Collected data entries
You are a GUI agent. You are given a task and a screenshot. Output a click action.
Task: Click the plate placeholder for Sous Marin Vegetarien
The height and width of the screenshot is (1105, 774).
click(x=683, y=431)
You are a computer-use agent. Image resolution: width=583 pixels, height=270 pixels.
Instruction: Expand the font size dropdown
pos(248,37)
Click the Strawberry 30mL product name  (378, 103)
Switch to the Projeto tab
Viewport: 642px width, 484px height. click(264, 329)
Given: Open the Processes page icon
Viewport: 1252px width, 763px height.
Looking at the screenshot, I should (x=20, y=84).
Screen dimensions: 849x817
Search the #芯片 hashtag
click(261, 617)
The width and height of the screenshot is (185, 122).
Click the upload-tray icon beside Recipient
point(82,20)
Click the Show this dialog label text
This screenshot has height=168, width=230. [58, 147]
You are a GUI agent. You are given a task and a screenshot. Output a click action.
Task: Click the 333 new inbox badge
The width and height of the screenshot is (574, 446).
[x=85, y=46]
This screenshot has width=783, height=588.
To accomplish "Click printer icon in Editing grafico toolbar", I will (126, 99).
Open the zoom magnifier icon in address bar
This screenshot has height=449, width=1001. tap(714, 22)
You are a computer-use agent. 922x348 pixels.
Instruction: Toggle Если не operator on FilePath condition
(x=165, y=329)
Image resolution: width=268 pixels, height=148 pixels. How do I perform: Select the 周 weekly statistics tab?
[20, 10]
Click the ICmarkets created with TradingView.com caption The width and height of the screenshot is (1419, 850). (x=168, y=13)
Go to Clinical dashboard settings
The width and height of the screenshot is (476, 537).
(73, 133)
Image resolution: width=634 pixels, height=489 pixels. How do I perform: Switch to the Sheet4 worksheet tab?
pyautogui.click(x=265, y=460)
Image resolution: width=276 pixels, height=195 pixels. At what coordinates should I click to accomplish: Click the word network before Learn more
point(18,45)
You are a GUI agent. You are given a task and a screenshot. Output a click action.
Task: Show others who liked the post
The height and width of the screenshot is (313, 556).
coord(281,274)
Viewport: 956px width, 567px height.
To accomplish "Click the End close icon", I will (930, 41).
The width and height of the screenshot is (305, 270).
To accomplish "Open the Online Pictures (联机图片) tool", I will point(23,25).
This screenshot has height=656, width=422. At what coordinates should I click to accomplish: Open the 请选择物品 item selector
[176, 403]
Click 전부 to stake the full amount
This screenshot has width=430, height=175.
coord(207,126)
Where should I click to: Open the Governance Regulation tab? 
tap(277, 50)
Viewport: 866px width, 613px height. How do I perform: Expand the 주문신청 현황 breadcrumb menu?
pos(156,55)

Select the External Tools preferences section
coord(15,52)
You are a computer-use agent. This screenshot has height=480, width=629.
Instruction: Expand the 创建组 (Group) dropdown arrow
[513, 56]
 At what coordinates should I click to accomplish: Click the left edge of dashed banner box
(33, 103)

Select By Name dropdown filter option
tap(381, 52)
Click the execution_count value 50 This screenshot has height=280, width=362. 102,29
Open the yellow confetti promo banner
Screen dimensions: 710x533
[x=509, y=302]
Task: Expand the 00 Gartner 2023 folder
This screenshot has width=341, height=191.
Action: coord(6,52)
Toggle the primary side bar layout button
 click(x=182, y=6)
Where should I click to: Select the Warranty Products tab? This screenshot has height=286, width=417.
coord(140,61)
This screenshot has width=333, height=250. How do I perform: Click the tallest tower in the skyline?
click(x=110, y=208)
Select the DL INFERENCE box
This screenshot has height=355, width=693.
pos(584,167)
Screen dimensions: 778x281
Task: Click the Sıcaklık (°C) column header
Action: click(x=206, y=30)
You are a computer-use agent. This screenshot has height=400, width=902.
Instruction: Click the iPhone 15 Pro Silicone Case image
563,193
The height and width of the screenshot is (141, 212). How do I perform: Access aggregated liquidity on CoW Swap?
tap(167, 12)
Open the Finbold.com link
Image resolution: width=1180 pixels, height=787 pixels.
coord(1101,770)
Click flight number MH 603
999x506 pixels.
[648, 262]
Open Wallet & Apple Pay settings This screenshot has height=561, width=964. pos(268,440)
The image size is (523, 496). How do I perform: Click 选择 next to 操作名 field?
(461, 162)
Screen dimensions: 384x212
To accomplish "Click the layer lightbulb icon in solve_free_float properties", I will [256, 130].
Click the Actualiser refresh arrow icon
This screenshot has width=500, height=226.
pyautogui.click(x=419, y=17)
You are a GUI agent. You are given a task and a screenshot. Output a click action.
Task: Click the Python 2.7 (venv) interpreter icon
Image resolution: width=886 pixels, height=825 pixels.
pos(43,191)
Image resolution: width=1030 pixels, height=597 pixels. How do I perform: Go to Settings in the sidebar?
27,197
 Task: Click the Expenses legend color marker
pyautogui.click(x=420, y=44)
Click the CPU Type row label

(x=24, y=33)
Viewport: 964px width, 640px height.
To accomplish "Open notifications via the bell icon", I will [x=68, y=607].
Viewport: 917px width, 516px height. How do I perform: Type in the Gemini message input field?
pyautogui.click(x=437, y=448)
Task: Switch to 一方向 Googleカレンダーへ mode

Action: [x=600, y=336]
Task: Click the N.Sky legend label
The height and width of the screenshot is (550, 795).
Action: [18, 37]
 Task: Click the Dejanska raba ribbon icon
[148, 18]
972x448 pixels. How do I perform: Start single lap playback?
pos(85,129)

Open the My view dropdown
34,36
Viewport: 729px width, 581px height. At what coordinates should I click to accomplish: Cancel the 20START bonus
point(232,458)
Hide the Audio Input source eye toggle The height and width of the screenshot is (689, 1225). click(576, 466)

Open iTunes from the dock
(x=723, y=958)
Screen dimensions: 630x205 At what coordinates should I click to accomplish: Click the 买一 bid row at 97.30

--- ASSIGNED TASK ---
Reproduce every line of the data exactly as it was written.

--- EXERCISE SOLUTION ---
You are a GUI agent. You are given a task and a screenshot. Output a click action.
Task: Click the plate placeholder for Sous Marin Vegetarien
The height and width of the screenshot is (1105, 774).
click(x=683, y=431)
You are a computer-use agent. Image resolution: width=583 pixels, height=270 pixels.
Instruction: Expand the font size dropdown
pos(248,37)
Click the Strawberry 30mL product name  (378, 103)
Switch to the Projeto tab
Viewport: 642px width, 484px height. click(264, 329)
Given: Open the Processes page icon
Viewport: 1252px width, 763px height.
Looking at the screenshot, I should (x=20, y=84).
Screen dimensions: 849x817
Search the #芯片 hashtag
click(261, 617)
The width and height of the screenshot is (185, 122).
Click the upload-tray icon beside Recipient
point(82,20)
Click the Show this dialog label text
This screenshot has height=168, width=230. [58, 147]
You are a GUI agent. You are given a task and a screenshot. Output a click action.
Task: Click the 333 new inbox badge
The width and height of the screenshot is (574, 446).
[x=85, y=46]
This screenshot has width=783, height=588.
To accomplish "Click printer icon in Editing grafico toolbar", I will (126, 99).
Open the zoom magnifier icon in address bar
This screenshot has height=449, width=1001. tap(714, 22)
You are a computer-use agent. 922x348 pixels.
Instruction: Toggle Если не operator on FilePath condition
(x=165, y=329)
Image resolution: width=268 pixels, height=148 pixels. How do I perform: Select the 周 weekly statistics tab?
[20, 10]
Click the ICmarkets created with TradingView.com caption The width and height of the screenshot is (1419, 850). (x=168, y=13)
Go to Clinical dashboard settings
The width and height of the screenshot is (476, 537).
(73, 133)
Image resolution: width=634 pixels, height=489 pixels. How do I perform: Switch to the Sheet4 worksheet tab?
pyautogui.click(x=265, y=460)
Image resolution: width=276 pixels, height=195 pixels. At what coordinates should I click to accomplish: Click the word network before Learn more
point(18,45)
You are a GUI agent. You are given a task and a screenshot. Output a click action.
Task: Show others who liked the post
The height and width of the screenshot is (313, 556).
coord(281,274)
Viewport: 956px width, 567px height.
To accomplish "Click the End close icon", I will (930, 41).
The width and height of the screenshot is (305, 270).
To accomplish "Open the Online Pictures (联机图片) tool", I will point(23,25).
This screenshot has height=656, width=422. At what coordinates should I click to accomplish: Open the 请选择物品 item selector
[176, 403]
Click 전부 to stake the full amount
This screenshot has width=430, height=175.
coord(207,126)
Where should I click to: Open the Governance Regulation tab? 
tap(277, 50)
Viewport: 866px width, 613px height. How do I perform: Expand the 주문신청 현황 breadcrumb menu?
pos(156,55)

Select the External Tools preferences section
coord(15,52)
You are a computer-use agent. This screenshot has height=480, width=629.
Instruction: Expand the 创建组 (Group) dropdown arrow
[513, 56]
 At what coordinates should I click to accomplish: Click the left edge of dashed banner box
(33, 103)

Select By Name dropdown filter option
tap(381, 52)
Click the execution_count value 50 This screenshot has height=280, width=362. 102,29
Open the yellow confetti promo banner
Screen dimensions: 710x533
[x=509, y=302]
Task: Expand the 00 Gartner 2023 folder
This screenshot has width=341, height=191.
Action: coord(6,52)
Toggle the primary side bar layout button
 click(x=182, y=6)
Where should I click to: Select the Warranty Products tab? This screenshot has height=286, width=417.
coord(140,61)
This screenshot has width=333, height=250. How do I perform: Click the tallest tower in the skyline?
click(x=110, y=208)
Select the DL INFERENCE box
This screenshot has height=355, width=693.
pos(584,167)
Screen dimensions: 778x281
Task: Click the Sıcaklık (°C) column header
Action: click(x=206, y=30)
You are a computer-use agent. This screenshot has height=400, width=902.
Instruction: Click the iPhone 15 Pro Silicone Case image
563,193
The height and width of the screenshot is (141, 212). How do I perform: Access aggregated liquidity on CoW Swap?
tap(167, 12)
Open the Finbold.com link
Image resolution: width=1180 pixels, height=787 pixels.
coord(1101,770)
Click flight number MH 603
999x506 pixels.
[648, 262]
Open Wallet & Apple Pay settings This screenshot has height=561, width=964. pos(268,440)
The image size is (523, 496). How do I perform: Click 选择 next to 操作名 field?
(461, 162)
Screen dimensions: 384x212
To accomplish "Click the layer lightbulb icon in solve_free_float properties", I will [256, 130].
Click the Actualiser refresh arrow icon
This screenshot has width=500, height=226.
pyautogui.click(x=419, y=17)
You are a GUI agent. You are given a task and a screenshot. Output a click action.
Task: Click the Python 2.7 (venv) interpreter icon
Image resolution: width=886 pixels, height=825 pixels.
pos(43,191)
Image resolution: width=1030 pixels, height=597 pixels. How do I perform: Go to Settings in the sidebar?
27,197
 Task: Click the Expenses legend color marker
pyautogui.click(x=420, y=44)
Click the CPU Type row label

(x=24, y=33)
Viewport: 964px width, 640px height.
To accomplish "Open notifications via the bell icon", I will [x=68, y=607].
Viewport: 917px width, 516px height. How do I perform: Type in the Gemini message input field?
pyautogui.click(x=437, y=448)
Task: Switch to 一方向 Googleカレンダーへ mode

Action: [x=600, y=336]
Task: Click the N.Sky legend label
The height and width of the screenshot is (550, 795).
Action: [18, 37]
 Task: Click the Dejanska raba ribbon icon
[148, 18]
972x448 pixels. How do I perform: Start single lap playback?
pos(85,129)

Open the My view dropdown
34,36
Viewport: 729px width, 581px height. At what coordinates should I click to accomplish: Cancel the 20START bonus
point(232,458)
Hide the Audio Input source eye toggle The height and width of the screenshot is (689, 1225). click(576, 466)

Open iTunes from the dock
(x=723, y=958)
Screen dimensions: 630x205 At what coordinates should I click to accomplish: Click the 买一 bid row at 97.30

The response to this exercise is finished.